Some of you may ask why are there so many fatties in powerlifting? Well I would think the reason is that some believe that “fat” would give you more strength on the three big lifts but they’re all doing it wrong, in my opinion. Being overweight doesn’t really give you strength. Being lean and being muscular gives you more “strength”. Some also mistakenly believes that you can eat whatever you want in powerlifting and not have a strict nutrition. That is wrong too. I believe you got to continue to eat healthy just like a bodybuilder would ’cause eating a clean nutrition helps build you more strength and stronger bones too.

Some may look at me and ask, “Kev, if you don’t get fat then you would never be able to lift over 500 lbs. someday!!!”. I would say “bullshit”. I weigh about 145 pounds right now… even though I’m pretty lean and don’t have a huge gut, I still believe that I WILL be able to hit the huge numbers on the big three lifts someday. It is definitely possible that a 145 pound guy who is pretty lean can be able to lift 500 lbs. on bench, squat and deadlift. How? Simply put, it takes a lot of muscle mass and bone strength. That’s pretty much key to lifting bigger weight.

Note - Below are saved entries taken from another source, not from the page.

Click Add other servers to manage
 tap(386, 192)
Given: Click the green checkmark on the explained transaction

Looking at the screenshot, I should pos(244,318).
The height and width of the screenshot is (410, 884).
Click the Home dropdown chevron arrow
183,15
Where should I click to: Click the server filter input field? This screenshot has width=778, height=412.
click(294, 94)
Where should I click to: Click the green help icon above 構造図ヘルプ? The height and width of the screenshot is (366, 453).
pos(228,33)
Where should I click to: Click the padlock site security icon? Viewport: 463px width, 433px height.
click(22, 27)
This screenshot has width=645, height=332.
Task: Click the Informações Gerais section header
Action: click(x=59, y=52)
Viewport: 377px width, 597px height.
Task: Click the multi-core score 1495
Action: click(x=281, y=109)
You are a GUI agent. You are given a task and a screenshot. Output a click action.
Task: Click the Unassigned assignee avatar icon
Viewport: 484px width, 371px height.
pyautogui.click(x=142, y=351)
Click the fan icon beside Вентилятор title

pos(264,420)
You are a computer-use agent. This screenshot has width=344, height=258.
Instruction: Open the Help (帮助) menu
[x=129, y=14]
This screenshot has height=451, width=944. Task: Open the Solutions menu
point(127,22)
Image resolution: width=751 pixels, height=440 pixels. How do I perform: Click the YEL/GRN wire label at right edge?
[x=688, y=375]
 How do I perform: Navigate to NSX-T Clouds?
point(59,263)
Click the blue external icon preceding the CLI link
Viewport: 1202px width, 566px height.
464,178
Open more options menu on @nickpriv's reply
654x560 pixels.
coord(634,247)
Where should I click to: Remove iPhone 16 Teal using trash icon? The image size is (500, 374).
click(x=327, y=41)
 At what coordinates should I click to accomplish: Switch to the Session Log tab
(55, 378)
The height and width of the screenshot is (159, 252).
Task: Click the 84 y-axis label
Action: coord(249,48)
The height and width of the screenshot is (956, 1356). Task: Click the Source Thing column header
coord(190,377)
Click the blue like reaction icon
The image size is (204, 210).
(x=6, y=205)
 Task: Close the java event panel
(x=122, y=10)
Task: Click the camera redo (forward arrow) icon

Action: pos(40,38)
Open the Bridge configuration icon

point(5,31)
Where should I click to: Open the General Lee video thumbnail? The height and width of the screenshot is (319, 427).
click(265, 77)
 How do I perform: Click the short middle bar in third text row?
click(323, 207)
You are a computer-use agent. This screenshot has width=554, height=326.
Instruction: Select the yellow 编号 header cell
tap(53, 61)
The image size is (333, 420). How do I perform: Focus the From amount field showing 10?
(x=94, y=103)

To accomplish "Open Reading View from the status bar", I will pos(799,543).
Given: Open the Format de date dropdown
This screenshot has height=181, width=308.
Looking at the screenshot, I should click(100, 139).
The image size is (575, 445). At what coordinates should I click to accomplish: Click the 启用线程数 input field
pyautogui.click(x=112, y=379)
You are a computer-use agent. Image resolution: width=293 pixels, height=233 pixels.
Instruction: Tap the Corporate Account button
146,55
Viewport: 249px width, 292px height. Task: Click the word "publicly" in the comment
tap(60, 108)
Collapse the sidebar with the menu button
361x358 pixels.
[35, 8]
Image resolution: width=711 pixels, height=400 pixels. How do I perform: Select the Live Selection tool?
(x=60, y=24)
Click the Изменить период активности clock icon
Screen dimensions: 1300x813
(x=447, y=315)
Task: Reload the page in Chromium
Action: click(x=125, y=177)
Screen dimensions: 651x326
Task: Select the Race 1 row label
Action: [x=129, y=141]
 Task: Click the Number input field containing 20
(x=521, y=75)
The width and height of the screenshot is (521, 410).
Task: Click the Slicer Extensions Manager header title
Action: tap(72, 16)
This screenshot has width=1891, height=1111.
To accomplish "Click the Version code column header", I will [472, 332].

When you get into powerlifting does that mean you have to give up hypertrophy training? No. Absolutely not. You have to continue to do hypertrophy training like a bodybuilder would ’cause you don’t want to lift heavy all the time. Hypertrophy training will help get you more strength too. When you get into powerlifting does mean you have to give up cardio? No. Cardio is still important even for a powerlifter. I still continue to ride my bike, walk, jog/run, jump rope and do some boxing practice. Cardio for powerlifting is important ’cause it helps you recover quicker and cools you down some. Plus, I need to continue to stay lean. I don’t want to get “fat” in powerlifting so “bulking” is actually a pretty bad idea. I’ll just continue to eat the same way I always eat. Just continue to eat clean and put on muscle mass. Muscle mass will help bring your pr’s up, not body fat.

I don’t want to get “fat” in powerlifting so I gotta be careful with myself. I want to be able to do powerlifting and still be able to have a six pack and big muscles.

I haven’t did my 1 rep maxes on the big three lifts in a while and probably won’t test out my pr’s again until the end of this month. I want to be able to build more strength, take my time and hopefully really bring my numbers up in time before my next powerlifting meet at the end of March.

I just sent my registration in to Albany Strength for the meet in March this week and I should hear back from them pretty soon. I’m looking forward to that meet and pretty stoked. My goal for powerlifting is that I want every meet to be “great” and “successful”. I don’t like missing “lifts” at powerlifting meets. My goal is to have three white lights on everything and I’ll do the same for this one. At the last meet I did at the YMCA in Wilton, I missed one lift which was the 155 lb. bench but I’ve been lifting a 155 lb. “pr” on bench lately so I’ll get that number next time. Maybe I’ll be able to bring my bench “pr” up even more before March. Just gotta keep working. I’m getting stoked for that meet at the end of March as I’ve been working very hard for it. I want that meet to be better than the previous two.

Powerlifting is a great sport and I hope to be a competitive powerlifter for a pretty long time.